Avortements, pour finir, serait aussi le bon endroit pour accueillir les romans que je n’ai jamais commencés alors que j’ignorais tout d’eux, mais pour lesquels je ne suis jamais parvenu à trouver la petite faille, la clé, l’écho me permettant de démarrer le processus d’écriture. Ainsi en est-il d’un roman, que je sentais vertigineux et vital, et dont le désir m’est venu après avoir revu le documentaire Shoah de Claude Lanzmann dans lequel, à un moment, un vieil SS filmé en caméra cachée a ces mots simples et affreux : « L’homme brûle très bien ». Je sais qu’il y a derrière cette phrase un roman essentiel. Je le sais comme on devine derrière une porte la présence d’un être cher qui attend qu’on vienne le visiter, qui attend cela avec espoir et désespoir, alors que le temps presse et passe. Je n’écrirai jamais ce roman et j’en éprouve une forme de culpabilisation et de honte. Bien sûr, cela n’est pas toujours aussi dramatique. Je me souviens par exemple avoir imaginé un court récit policier où la victime serait tuée par une balle, alors qu’elle est seule chez elle face à un feu de cheminée. Aucune effraction. Portes et fenêtres intactes. Pas de mobile. Pas d’arme. Le crime parfait. L’explication est que la balle était incrustée dans une bûche de bois et que le feu a déclenché le détonateur. J’ai tourné autour du pot longtemps, et je n’ai jamais trouvé la première phrase de ce récit. J’ai fini par le laisser mourir de faim, en l’absence de mot pour le nourrir.

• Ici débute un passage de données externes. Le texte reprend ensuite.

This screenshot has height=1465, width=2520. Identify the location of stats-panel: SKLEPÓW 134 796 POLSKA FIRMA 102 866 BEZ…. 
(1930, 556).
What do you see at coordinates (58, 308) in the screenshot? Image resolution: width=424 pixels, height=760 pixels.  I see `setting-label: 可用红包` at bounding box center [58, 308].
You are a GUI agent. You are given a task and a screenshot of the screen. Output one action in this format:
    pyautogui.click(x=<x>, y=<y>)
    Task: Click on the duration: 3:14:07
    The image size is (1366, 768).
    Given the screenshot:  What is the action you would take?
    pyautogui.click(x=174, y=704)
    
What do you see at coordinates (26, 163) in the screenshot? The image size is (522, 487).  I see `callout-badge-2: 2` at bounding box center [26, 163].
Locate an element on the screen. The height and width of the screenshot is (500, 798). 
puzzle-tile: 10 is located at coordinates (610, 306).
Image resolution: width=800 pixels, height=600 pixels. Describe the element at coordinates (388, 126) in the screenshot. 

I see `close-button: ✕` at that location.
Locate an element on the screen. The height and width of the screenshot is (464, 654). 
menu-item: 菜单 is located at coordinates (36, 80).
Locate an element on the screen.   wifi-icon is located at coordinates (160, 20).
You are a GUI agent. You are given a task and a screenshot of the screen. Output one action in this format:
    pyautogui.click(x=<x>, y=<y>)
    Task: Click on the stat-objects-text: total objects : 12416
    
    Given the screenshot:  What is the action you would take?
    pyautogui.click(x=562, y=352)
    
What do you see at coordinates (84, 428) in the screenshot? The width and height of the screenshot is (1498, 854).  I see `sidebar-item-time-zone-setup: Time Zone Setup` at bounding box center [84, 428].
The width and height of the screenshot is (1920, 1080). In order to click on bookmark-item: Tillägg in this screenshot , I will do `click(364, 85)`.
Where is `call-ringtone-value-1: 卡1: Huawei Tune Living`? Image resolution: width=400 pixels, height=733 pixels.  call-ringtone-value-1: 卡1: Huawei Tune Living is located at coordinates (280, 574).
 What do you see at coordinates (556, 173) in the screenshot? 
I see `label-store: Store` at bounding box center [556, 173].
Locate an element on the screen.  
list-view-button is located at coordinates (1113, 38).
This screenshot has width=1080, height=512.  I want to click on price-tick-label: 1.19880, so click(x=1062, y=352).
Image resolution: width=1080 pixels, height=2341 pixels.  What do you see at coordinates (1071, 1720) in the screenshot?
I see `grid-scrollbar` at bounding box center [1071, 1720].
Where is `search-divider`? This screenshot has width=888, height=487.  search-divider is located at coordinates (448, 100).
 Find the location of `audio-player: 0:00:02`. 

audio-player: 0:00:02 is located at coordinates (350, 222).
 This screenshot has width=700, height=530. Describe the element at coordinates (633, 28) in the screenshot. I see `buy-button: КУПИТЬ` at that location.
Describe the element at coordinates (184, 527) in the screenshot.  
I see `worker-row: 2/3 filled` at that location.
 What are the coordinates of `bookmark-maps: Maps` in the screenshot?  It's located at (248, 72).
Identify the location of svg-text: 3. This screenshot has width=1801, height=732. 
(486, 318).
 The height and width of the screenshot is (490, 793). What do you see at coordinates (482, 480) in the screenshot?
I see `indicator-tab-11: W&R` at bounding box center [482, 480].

Au fond, la composition de ce livre, Avortements, fait d’une collection de non-livres, prouverait une chose, c’est que je suis un mauvais père, un boucher et un assassin qui n’hésite pas une seule seconde à abandonner des enfants, à supprimer des nourrissons et qui refuse la vie à qui la lui demande avec insistance. Beaucoup de crimes sont nécessaires en littérature pour qu’une vie se forge, et un roman doit autant à ses frères morts-nés dont il a sucé le sang qu’à ses propres et heureuses dispositions. Le romancier choisit et trie, la plupart du temps sans en avoir conscience, car on ne peut pas tout écrire, car écrire suppose des forces qui ne peuvent se diluer, se partager, se disperser. Un roman est donc souvent un cimetière, et l’écrivain un inconscient fossoyeur.